3. Instruction Sheet for a Guest Account at the LDC Corpora

The Linguistic Data Consortium (LDC) is a consortium compiling and distributing data banks of mostly the English language but also other languages. It was founded with research grants from ARPA and NSF in 1992, and is hosted by the University of Pennsylvania. LDC consists of 214 different corpora, of which three corpora are available at no cost for everybody. These three corpora are the Brown corpus, the TIMIT corpus and the Switchboard corpus. The Brown corpus is approximately 1,2 million words, containing texts from at least 15 written registers within the Humanities, such as belle lettres, reports, fiction, biography, popular culture, etc. It exists, and can be accessed, as a text file, and can thus be used for lexicographic research. The TIMIT corpus is a corpus of recorded speech, containing 6,300 sentences, recorded from male and female speakers of eight dialects of American English.  It exists as a speech file and is made for acoustic-phonetic research and/or research on speech recognition systems. The Switchboard corpus is approximately 2,4 million words of telephone conversation in American English. It exists both as a speech and text file. It can thus both be used for acoustic-phonetic research and lexicographic research. 
        For a free access to the Brown, TIMIT and the Switchboard corpora you need to sign up for a guest account. When entering the LDC website you click on LDC Online. This will take you to a site which allows you to attend an interactive tutorial on the corpora, to sign up for a guest account, to find answers to all frequently asked questions about the LDC and its corpora, and finally to access either the text corpus (Brown and Switchboard) or the speech corpus (TIMIT and Switchboard). 
        After signing up for the guest account you will receive a password through e-mail. You will be asked for his password together with your user name when you try to enter either the text corpora or the speech corpora on the LDC Online site mentioned above. When you have logged in and agreed to the conditions for using the corpora you will get a list of the options you have and a list of all the corpora available on-line. However, as a non-member, you can only access the two text or speech corpora that are available to guests. 
        Let us concentrate on the text corpora. The first five options before the list of all the on-line text corpora serve the purpose of doing searches, etc. on combined or all the corpora, and are thus not of interests to non-members.

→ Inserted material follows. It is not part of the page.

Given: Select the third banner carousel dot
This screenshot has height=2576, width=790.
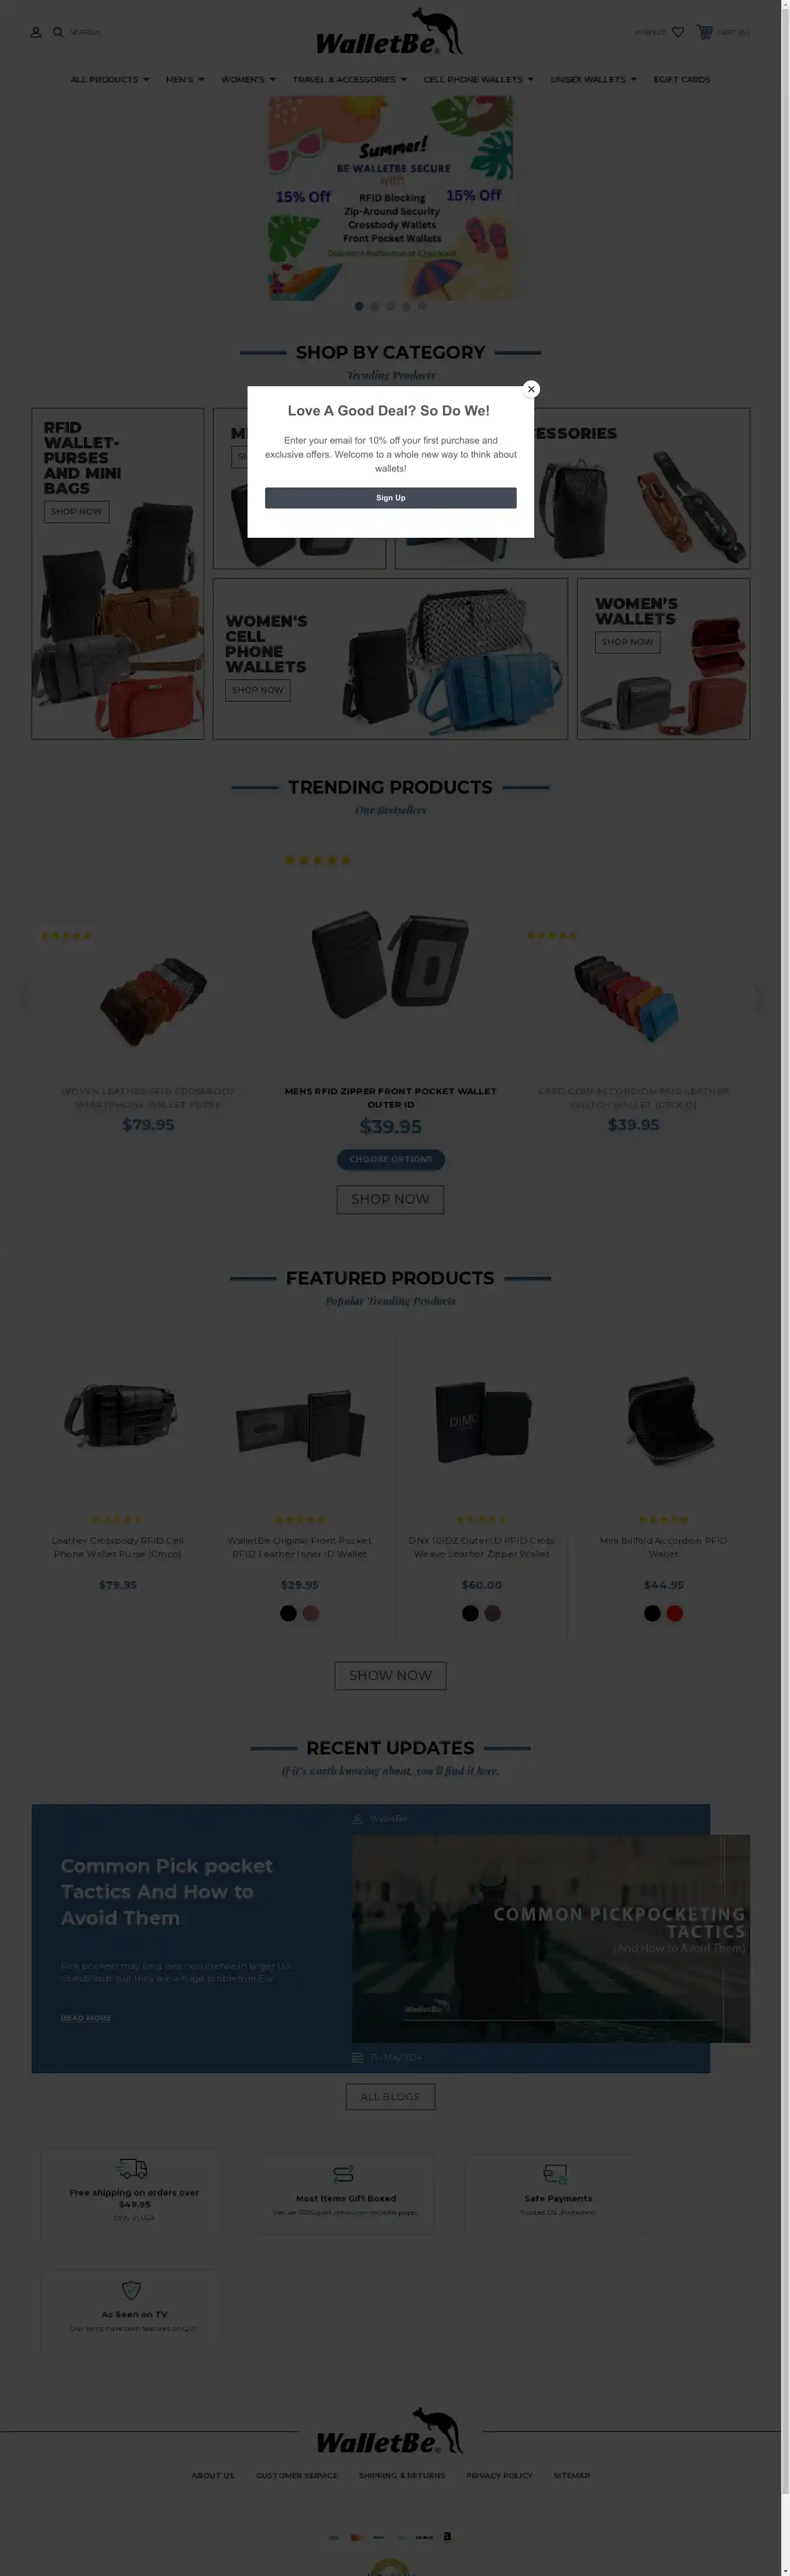Looking at the screenshot, I should click(390, 306).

Go down on the site and select either Brown or Switchboard. At this point you have four choices: You can choose to view the corpus, to do a search for either only one word or two words and get a text concordance, to obtain frequencies and/or combined frequencies, or to get the corpus' histogram which includes frequency lists of all word forms in the corpus. The following display shows the search results for the combination have to in Brown:
Text concordances for have to

 Search result for corpus BROWN
| Back to Top |Next Page |
        3737    have/HV
        3737    have
        14047   to/TO
        10567   to/IN
        3       to/NIL
        1       to/QL
        1       to/NN
        24619   to
In region 0 to 1189209
Found:  255     have to
Page Number:0 Page Length:100
 article  e Republicans would have to face is a state law
 article    hether notice would have to first be given that
 article   The proposal would have to receive final legis
 article       <s> Each ally will have to carry out obligatio
 article   year and would only have to put up half that am
 article     ually , Davis would have to toss in the towel s
 article         tration will either have to cut down expenses o
 article         two days , it will have to be at the expense o
 article       speculating , but I have to think Jack feels he
 article     ants . <p> <s> `` I have to stay with Nieman fo
 article    ere told they would have to get to know certain
 article   sold and they would have to get to know people 
 article    nd potatoes -- they have to have that go-go-go 
 article      ctory . <s> If they have to take any car , they

From this display we can read that out of 3,737 occurrences of have and out of 10,567 occurrences of the infinitive marker to there are only 255 occurrences of have to in this corpus. Below the statistics a few text samples from the corpus are given with the sequence have to in the middle. You can specify how many text samples you want from the text, and how long you want the context to be. A considerable amount of text samples should suffice as material for a detailed examination and analysis of the possible collocations and grammatical behavior of have to, i.e. for instance, whether it selects for certain types of main verbs, whether it tends to occur in certain tenses, whether it is used with a person subject or impersonally, etc. 
        It is not only possible to search for words and combinations of words in Brown, i.e. for untagged raw word forms, but also for forms already tagged for word category. This means that it is possible to search for the word to as either an infinitive marker or as a preposition. It is also possible to search only for a certain word category without specifying any particular word. Such a search might give us all instances of nouns if we searched for the word category Noun. A search of forms irrespective of upper or lower case usage in the text is also possible, and finally, it is possible to search for lemmas.
        Returning to have to, it is interesting in this context, since Brown solely consists of written material, to find out whether have to shows the same behavior in spoken language. It is thus interesting to do a similar search in Switchboard! It turns out that have occurs 29,445 times, to occurs 70,339 times, and the combination have to occurs 4,848 times. Switchboard differs from Brown in being untagged, thus the 70,339 instances of to are all instances of to irrespective of word category or part of speech, i.e. to can here be an infinitive marker or a preposition. Going back to have to, it turns out that there are 4,848 instances of have to in a spoken corpus of 2,4 million words, whereas there are only 255 occurrences in a written corpus of 1,2 million words. These data therefore clearly show that the use of have to is much more common in spoken language than in written language.
        A non-member guest access to Brown and Switchboard is ideal for all comparisons of words and collocations between the spoken and the written language, since Brown is a well stratified corpus with many registers and many authors included in each register. Brown is, thus, a representative corpus for written language. 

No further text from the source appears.